The chronology also entirely undermines the Complainant’s argument that the Respondent had constructive or “legal” notice of its registered mark. Most UDRP panels have declined to apply the principle of constructive notice to Policy proceedings (especially with respect to parties outside the United States of America, where the constructive notice doctrine appears in trademark legislation and jurisprudence). See WIPO Overview of WIPO Panel Views on Selected UDRP Questions, section 3.4 (available at <http://www.wipo.int/amc/en/domains/search/overview/>). But the principle could not apply here, where there was no registered mark at the time the Respondent registered the Domain Name.

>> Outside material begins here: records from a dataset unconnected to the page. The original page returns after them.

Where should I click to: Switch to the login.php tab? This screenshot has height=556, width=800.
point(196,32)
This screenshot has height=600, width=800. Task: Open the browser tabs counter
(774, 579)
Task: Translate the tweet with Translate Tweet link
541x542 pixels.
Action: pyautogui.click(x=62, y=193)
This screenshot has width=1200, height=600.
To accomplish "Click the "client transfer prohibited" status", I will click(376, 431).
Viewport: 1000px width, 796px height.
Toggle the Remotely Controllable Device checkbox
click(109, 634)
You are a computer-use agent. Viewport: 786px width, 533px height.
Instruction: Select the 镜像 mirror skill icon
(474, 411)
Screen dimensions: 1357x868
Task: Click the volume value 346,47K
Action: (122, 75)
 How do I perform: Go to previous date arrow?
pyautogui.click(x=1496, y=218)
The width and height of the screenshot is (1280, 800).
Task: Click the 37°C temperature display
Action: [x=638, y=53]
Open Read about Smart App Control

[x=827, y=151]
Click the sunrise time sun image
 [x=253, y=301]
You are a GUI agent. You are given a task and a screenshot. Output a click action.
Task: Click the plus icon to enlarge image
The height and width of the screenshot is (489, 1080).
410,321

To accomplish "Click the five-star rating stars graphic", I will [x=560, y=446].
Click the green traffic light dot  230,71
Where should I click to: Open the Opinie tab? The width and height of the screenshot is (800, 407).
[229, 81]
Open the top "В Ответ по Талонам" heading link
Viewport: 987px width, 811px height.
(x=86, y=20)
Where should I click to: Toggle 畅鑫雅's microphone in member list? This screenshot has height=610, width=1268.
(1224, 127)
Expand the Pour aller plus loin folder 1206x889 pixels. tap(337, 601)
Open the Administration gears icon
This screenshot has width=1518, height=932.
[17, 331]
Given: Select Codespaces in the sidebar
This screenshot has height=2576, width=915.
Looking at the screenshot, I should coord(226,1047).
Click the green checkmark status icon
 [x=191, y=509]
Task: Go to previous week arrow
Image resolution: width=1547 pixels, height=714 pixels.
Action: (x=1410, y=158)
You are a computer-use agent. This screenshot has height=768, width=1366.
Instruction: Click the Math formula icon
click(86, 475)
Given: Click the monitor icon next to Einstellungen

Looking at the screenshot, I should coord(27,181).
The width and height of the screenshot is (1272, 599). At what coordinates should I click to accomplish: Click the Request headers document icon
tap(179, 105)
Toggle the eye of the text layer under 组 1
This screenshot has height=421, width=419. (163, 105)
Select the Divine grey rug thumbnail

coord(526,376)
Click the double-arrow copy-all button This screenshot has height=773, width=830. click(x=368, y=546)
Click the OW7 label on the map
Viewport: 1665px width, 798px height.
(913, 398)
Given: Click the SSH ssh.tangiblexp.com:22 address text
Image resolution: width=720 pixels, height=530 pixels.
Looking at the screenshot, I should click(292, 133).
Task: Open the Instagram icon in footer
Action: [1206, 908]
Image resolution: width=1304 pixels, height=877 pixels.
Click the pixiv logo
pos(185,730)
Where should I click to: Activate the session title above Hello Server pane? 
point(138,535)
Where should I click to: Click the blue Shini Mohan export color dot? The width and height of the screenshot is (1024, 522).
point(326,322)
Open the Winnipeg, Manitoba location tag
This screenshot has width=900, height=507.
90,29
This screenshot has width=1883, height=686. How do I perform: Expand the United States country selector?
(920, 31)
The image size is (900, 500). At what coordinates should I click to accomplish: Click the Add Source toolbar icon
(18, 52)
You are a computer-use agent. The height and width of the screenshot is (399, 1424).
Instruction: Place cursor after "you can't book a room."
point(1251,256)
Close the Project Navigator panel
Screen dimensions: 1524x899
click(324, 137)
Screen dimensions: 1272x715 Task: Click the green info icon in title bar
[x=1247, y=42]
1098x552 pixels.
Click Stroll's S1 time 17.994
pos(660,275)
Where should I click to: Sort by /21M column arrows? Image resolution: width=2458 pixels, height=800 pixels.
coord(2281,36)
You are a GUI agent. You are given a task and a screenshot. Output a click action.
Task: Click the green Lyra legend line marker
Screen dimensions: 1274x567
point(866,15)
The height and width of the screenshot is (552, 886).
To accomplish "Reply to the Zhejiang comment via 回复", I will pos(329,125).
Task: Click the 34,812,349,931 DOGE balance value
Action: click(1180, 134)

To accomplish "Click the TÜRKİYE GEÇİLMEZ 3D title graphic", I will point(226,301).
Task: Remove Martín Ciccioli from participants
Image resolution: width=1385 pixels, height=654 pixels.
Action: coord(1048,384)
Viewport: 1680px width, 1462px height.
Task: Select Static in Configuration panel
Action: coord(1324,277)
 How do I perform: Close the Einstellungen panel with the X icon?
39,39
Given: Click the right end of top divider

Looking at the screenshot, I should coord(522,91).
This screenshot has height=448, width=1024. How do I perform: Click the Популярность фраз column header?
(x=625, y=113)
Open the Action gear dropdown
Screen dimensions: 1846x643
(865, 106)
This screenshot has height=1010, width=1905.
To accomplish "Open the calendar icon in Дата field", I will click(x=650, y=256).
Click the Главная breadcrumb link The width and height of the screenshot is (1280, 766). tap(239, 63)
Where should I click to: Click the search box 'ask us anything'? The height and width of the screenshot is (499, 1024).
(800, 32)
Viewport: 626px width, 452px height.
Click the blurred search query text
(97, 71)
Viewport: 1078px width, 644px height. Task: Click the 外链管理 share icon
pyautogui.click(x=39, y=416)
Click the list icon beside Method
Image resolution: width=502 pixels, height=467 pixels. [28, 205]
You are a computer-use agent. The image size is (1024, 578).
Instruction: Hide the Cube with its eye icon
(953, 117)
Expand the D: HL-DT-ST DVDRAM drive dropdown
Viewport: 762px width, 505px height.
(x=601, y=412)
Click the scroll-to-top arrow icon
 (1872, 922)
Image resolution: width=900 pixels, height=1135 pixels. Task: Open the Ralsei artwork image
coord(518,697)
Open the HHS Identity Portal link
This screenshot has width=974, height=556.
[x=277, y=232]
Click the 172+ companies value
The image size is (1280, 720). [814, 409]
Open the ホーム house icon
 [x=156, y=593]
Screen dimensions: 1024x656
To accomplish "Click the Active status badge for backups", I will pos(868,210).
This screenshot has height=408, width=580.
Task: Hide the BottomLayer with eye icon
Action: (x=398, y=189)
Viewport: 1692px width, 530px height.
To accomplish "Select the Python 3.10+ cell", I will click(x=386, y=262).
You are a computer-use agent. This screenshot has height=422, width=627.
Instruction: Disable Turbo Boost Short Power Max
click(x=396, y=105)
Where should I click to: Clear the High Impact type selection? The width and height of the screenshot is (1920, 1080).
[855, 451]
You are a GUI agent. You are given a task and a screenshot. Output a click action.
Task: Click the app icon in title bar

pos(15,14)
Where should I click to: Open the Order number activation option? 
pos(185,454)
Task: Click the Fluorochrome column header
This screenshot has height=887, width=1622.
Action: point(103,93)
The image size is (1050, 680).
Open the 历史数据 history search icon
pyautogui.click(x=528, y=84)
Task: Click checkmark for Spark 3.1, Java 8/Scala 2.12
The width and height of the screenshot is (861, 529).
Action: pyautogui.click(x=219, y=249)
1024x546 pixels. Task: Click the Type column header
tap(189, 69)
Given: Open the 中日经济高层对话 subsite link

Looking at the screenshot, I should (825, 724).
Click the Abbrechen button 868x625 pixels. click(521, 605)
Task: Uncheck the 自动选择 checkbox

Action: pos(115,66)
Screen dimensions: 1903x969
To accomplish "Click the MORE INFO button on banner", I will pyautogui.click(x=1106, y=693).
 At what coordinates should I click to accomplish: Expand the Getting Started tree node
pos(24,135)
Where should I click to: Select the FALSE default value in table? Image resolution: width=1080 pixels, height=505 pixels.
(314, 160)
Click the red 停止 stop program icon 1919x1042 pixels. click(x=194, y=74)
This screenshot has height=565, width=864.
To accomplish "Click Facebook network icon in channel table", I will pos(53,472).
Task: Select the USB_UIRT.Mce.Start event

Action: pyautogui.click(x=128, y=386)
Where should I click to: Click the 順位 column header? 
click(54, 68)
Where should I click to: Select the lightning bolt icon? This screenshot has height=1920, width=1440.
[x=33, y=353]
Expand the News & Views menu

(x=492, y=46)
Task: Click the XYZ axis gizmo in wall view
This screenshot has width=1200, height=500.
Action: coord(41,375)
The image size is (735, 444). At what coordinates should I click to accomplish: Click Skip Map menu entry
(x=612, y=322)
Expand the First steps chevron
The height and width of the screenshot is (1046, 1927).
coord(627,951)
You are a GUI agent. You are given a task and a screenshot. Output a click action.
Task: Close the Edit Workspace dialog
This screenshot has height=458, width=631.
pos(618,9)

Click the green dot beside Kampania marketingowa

Paragraph 4(a)(iii) of the Policy requires the Complainant to establish that “the domain name has been registered and is being used in bad faith”. Thus, it expressly concerns the Respondent’s likely intentions at the time of registration as well as subsequently, and there can be no finding of bad faith under the Policy unless there is evidence from which it can be inferred that the Respondent had an actual mark (or, in certain limited circumstances, a known prospective mark) in contemplation when it registered the Domain Name. See, e.g., Kooks Custom Headers, Inc. v. Global DNS, LLC,
WIPO Case No. D2008-0233; Digital Vision, Ltd. v. Advanced Chemill Systems,
WIPO Case No. D2001-0827; ExecuJet Holdings Ltd. v. Air Alpha America, Inc.,
WIPO Case No. D2002-0669.
The Complainant has offered no evidence of the Respondent’s actual knowledge of the VIPA mark at the time it registered the Domain Name, and the Respondent’s subsequent behavior does not imply such knowledge. The mark was not registered at the time, and it does not appear that it had been used as an unregistered mark in the United Kingdom. There is also no evidence suggesting that the Respondent had actual knowledge of the Complainant’s unregistered mark in Germany or elsewhere.
The Complainant’s additional arguments for bad faith based on allegations of incorrect registration details and unresponsiveness are, therefore, immaterial.
The Panel concludes that the Complainant has failed to establish the third element of the Policy.
7. Decision
For all the foregoing reasons, the Complaint is denied.